Drink only in moderation: Alcohol can lower your body’s ability to absorb calcium. If you do drink, strive for moderation
Get your vitamin D levels checked: Get your sunlight or take a supplement once levels are measured: Vitamin D enables the body to absorb calcium, and calcium is necessary for maintaining bone density. Magnesium is essential for absorption of Calcium and Vit D.

Avoid too much salt!
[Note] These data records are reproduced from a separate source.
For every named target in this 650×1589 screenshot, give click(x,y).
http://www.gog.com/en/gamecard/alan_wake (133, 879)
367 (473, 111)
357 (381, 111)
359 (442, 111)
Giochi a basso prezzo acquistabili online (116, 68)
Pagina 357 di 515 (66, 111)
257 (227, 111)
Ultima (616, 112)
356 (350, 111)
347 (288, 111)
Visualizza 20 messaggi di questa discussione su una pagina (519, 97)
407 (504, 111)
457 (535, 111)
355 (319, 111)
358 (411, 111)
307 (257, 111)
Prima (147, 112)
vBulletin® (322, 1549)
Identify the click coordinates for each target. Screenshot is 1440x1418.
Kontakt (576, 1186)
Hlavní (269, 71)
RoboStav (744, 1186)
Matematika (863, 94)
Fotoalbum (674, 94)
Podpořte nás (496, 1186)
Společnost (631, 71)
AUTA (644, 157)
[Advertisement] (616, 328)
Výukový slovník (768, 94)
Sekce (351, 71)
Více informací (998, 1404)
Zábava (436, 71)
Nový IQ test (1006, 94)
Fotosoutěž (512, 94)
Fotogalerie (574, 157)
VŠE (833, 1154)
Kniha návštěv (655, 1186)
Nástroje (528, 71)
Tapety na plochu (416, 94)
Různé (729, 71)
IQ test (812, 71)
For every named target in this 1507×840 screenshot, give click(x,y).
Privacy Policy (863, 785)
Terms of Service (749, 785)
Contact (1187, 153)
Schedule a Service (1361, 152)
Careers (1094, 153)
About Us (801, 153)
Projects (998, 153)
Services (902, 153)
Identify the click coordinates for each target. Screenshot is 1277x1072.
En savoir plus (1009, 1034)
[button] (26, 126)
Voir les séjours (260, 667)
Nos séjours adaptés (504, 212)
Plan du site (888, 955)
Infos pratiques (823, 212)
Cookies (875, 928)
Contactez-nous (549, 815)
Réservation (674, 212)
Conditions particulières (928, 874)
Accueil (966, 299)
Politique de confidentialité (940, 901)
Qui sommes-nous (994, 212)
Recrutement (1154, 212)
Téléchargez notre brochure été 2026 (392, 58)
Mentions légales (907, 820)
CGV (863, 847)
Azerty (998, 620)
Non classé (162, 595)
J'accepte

Another reason to avoid packaged foods is that they often contain more salt: postmenopausal women who consume a lot of salt are at greater risk for osteoporosis, the bone-thinning disease, according to research published in the journal Osteoporosis International in January 2017.

MEDICATIONS known to DECREASE Bone Mineral Density:
Aromatase inhibitors (oestrogen cancer treatments), proton pump inhibitors, selective serotonin reuptake inhibitors (SSRI´s), anticonvulsants. Current or past use of glucocorticoid treatment for 3 months or longer
If you are not getting adequate Calcium/Vitamin D from diet and sunlight:
An analysis in 2013 showed that women taking HRT together with 1000mg Calcium per day and 400IU Vitamin D per day had greater bone protection than those taking HRT alone.
To support healthy levels of SHBG:
Increase protein intake may lower SHBG, Fish oil may help decrease levels, Good fibre consumption, Well functioning liver (avoid toxins etc), balance blood sugar.